Acompanhei meu amigo na sua primeira vez com outro homem
Conheço Ramiro há mais de quinze anos. Entramos quase juntos na mesma empresa, compartilhamos mesas coladas, almoços intermináveis e confidências suficientes para nos considerarmos algo mais que colegas de trabalho. Por isso, quando uma tarde ele ficou calado mais do que o normal e me disse que precisava me contar uma coisa, soube que era sério.
—Gosto de homens —disparou, sem rodeios, olhando o café que esfriava entre as mãos.
A primeira coisa que senti foi um nó no estômago.
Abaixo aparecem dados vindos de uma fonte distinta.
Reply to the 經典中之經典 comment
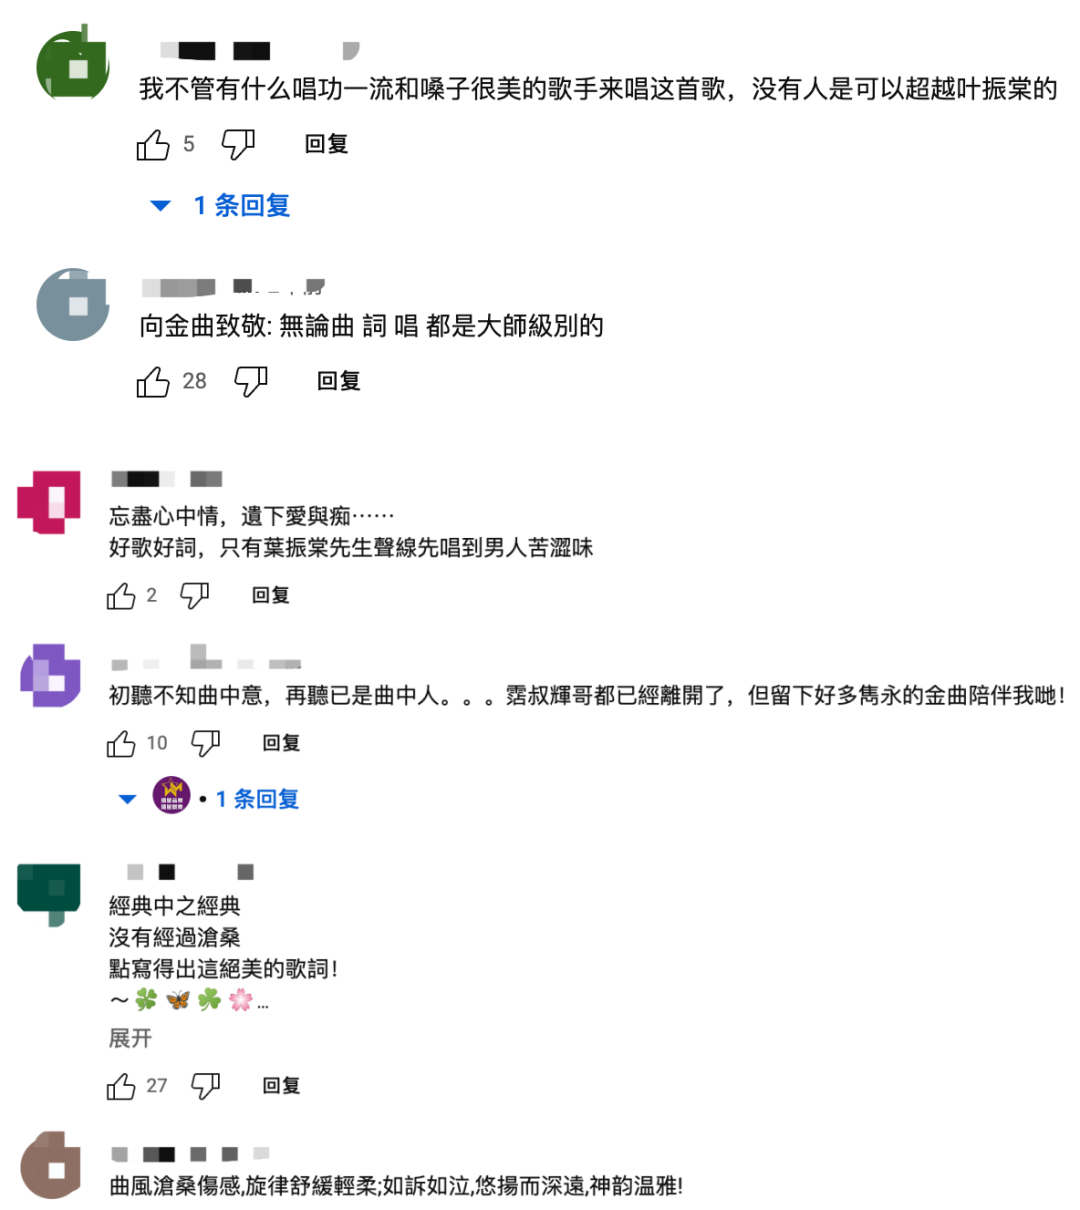 pyautogui.click(x=281, y=1086)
Tenho cinquenta e três anos, sou viúvo e nunca me considerei nada além do que sempre fui. Por um segundo absurdo, pensei que aquela confissão vinha com alguma intenção em relação a mim, e isso deve ter ficado estampado no meu rosto, porque Ramiro soltou uma risada nervosa.
—Não é por você, fica tranquilo —ele esclareceu na hora—. Tem alguém. Alguém daqui, do escritório.
Alguém daqui. Isso me deixou ainda mais desnorteado.
Ele me contou o resto aos poucos, como quem vai tirando pedras de um bolso. O rapaz se chamava Bruno, tinha vinte e quatro anos e trabalhava na área do diretor, dois andares acima. Havia meses que os dois estavam em algo que nenhum dos dois nomeava: conversas que se alongavam, mensagens fora de hora, alguns encontros escondidos em que as coisas tinham passado das palavras para as mãos. Beijos no estacionamento. Carícias apressadas dentro do carro. Nada além disso, até então.
—Mas o Bruno quer ir além —disse Ramiro, baixando a voz embora não houvesse ninguém por perto—. E eu também.
Ramiro tem quarenta e sete anos, é casado e se cuida. Não é nenhum galã, mas vai à academia três vezes por semana e mantém o corpo firme. Eu, por outro lado, sou o oposto: grande, sem pelos, com os quilos que os anos e os jantares sozinho deixam. Conto isso porque depois vai fazer sentido.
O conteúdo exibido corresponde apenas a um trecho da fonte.